La Grande Simplification

Tania Sollogoub et Thierry Pasquet

Face aux crises qui menacent notre civilisation, nous gagnerions à décloisonner les analyses.
C’est un fait, les faits sont têtus. Et le fait est que rarement dans l’histoire nous avons connu autant de crises simultanées : politique, géopolitique, économique, sanitaire, sociétale, environnementale, et même crise du sens de soi. Rarement autant d’humains, désormais interconnectés et interdépendants, n’y auront été impliqués.

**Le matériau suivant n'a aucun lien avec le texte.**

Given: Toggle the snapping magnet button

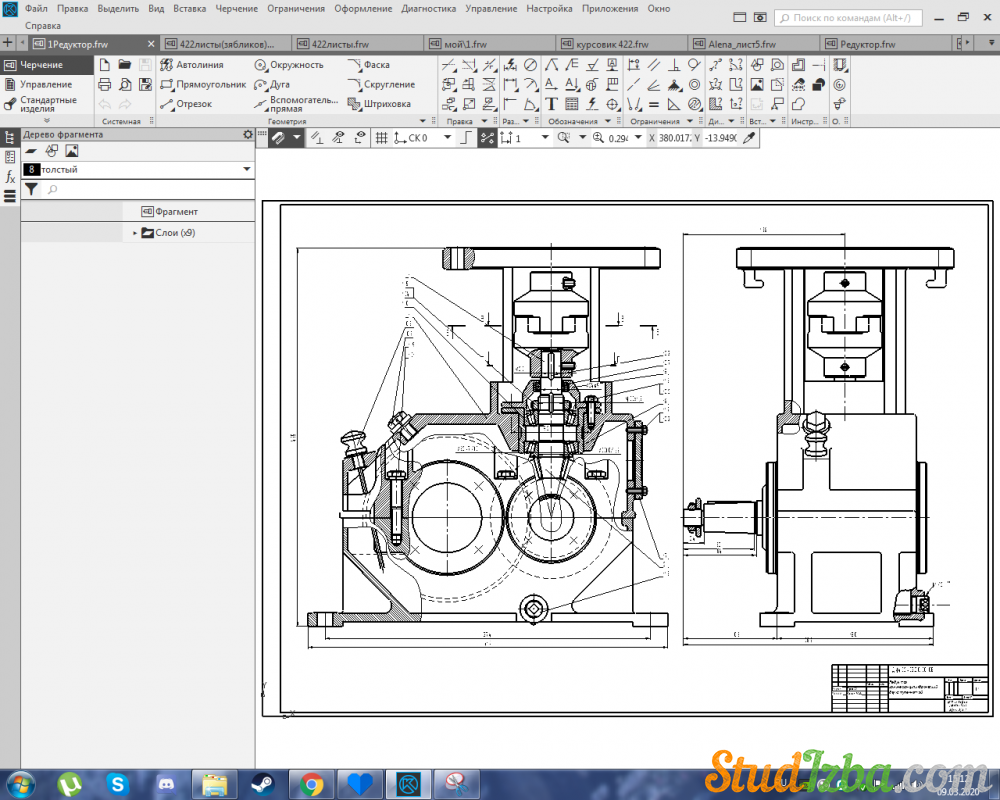Looking at the screenshot, I should (278, 138).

Rarement les inquiétudes n’auront autant convergé, et la perception que nous sommes au pied du mur d’une “méga-crise” partagée.
Parmi les précédents – mais chaque analogie a ses limites – on pense à la fin de l’Empire romain ou à la grande crise de la Respublica christiana en Europe, au moment de son ouverture au monde. Des guerres de religion aux Traités de Westphalie, période de troubles d’environ deux siècles, on retrouve l’imbrication de bouleversements religieux, militaires, dynastiques, politiques et même sanitaires. Quant à la comparaison avec les années 1930, elle est tentante, mais en deça des évènements actuels. Certes, depuis 2009, les enchaînements sont ressemblants, qui vont de la crise financière vers le politique (montée des partis antisystèmes), puis le géopolitique (contestation de l’ordre occidental par des puissances révisionnistes). Mais ces trois dimensions communiquent et se nourrissent plus vite, y compris dans les mécaniques de montée aux extrêmes (feu nucléaire ou + 4°C de température planétaire), car la société moderne est définie par une combinaison de croissance et d’accélération (Hartmut Rosa). Par ailleurs, la crise identitaire – les fracturations de races, genres, cultures – atteint un paroxysme. Et surtout, la crise écologique, même si ses origines remontent au XVIIIe siècle, moment où le capitalisme libéral se construit autour de la notion de croissance, est totalement inédite.
Nous serions donc à l’aube d’une crise civilisationnelle, et l’astrophysicien Aurélien Barrau pouvait légitimement convoquer cette expression à l'Université d'été du Medef qui s’est tenue fin août. Cependant, ainsi posée sur la table, cette notion globale mais difficile à définir plonge n’importe qui dans un immense désarroi, parce qu’elle est comme une paroi sans porte. Comment s’en sortir ? Comment changer ? Faut-il réformer ou révolutionner ? Et pour aller vers quoi ? Il faut écouter la paroi, murmure le poète breton Guillevic. Il faut attendre. Il faut la longer et chercher ses aspérités en la tâtant du plat de la main. De la même façon, digérer lentement l’idée qu’une crise civilisationnelle, sans plonger dans le désarroi, conduit tout naturellement à s’interroger sur la simultanéité des crises : pourquoi, comment, tout se passe-t-il en même temps ? C’est par là qu’il faut commencer. Réfléchir à ce « en même temps ».

Plus la crise globale s’accroît, plus elle devient apparente, plus la peur se répand, et plus les nouvelles cosmologies deviennent exclusives. Elles entretiennent en même temps le brouhaha de la pensée et cette idée de plus en plus répandue que le rapport de force est inévitable.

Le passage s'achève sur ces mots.